--- Instruction ---
Please rescale the items from the line containing "Task: Click the" through the line containing "Action: tap(55, 41)", keeping every line in full but multiplying each coordinate in the answers by 1.6 and rounding to whole numbers, halves up. Leave the pictures out.

--- Supplied entries ---

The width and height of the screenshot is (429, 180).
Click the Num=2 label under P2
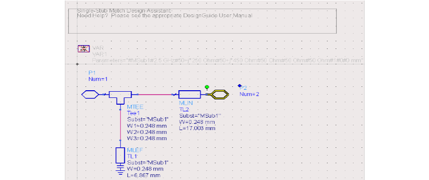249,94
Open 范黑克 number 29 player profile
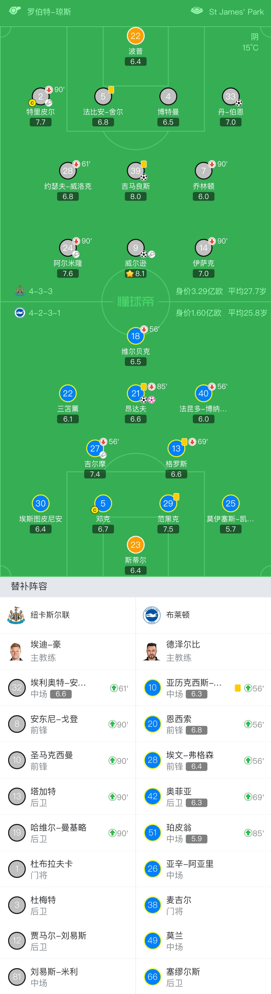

---

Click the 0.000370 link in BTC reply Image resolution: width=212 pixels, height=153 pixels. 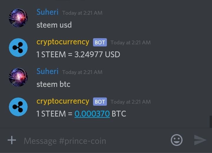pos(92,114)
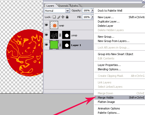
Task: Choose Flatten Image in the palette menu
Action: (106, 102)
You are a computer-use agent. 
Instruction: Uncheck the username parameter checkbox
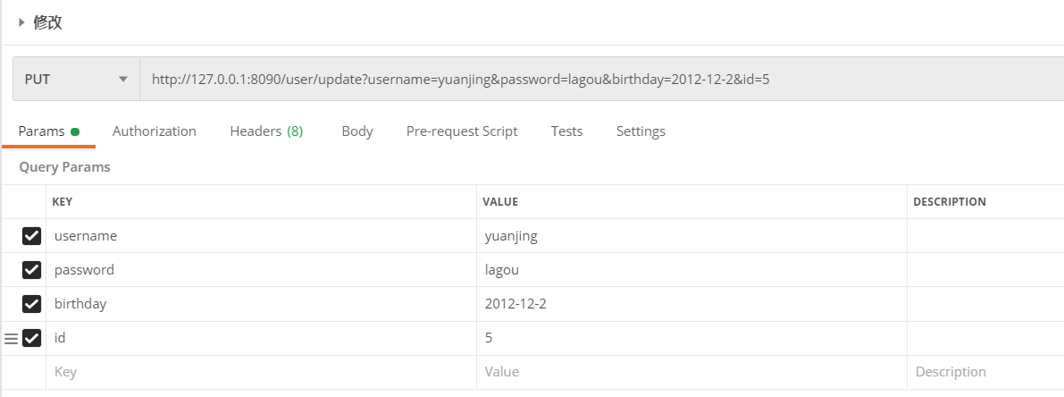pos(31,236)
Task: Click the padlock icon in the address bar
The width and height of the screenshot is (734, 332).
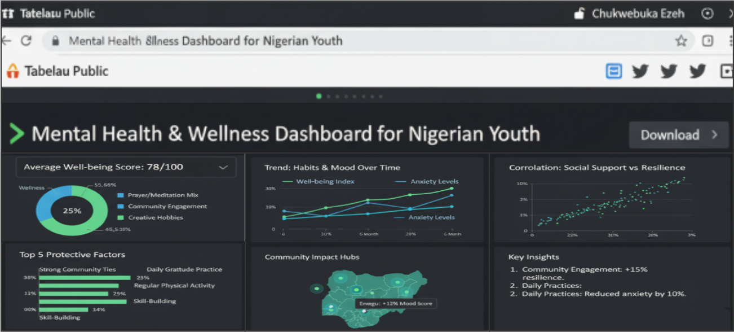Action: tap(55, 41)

--- In response ---
Task: Click the padlock icon in the address bar
The width and height of the screenshot is (734, 332).
Action: tap(88, 66)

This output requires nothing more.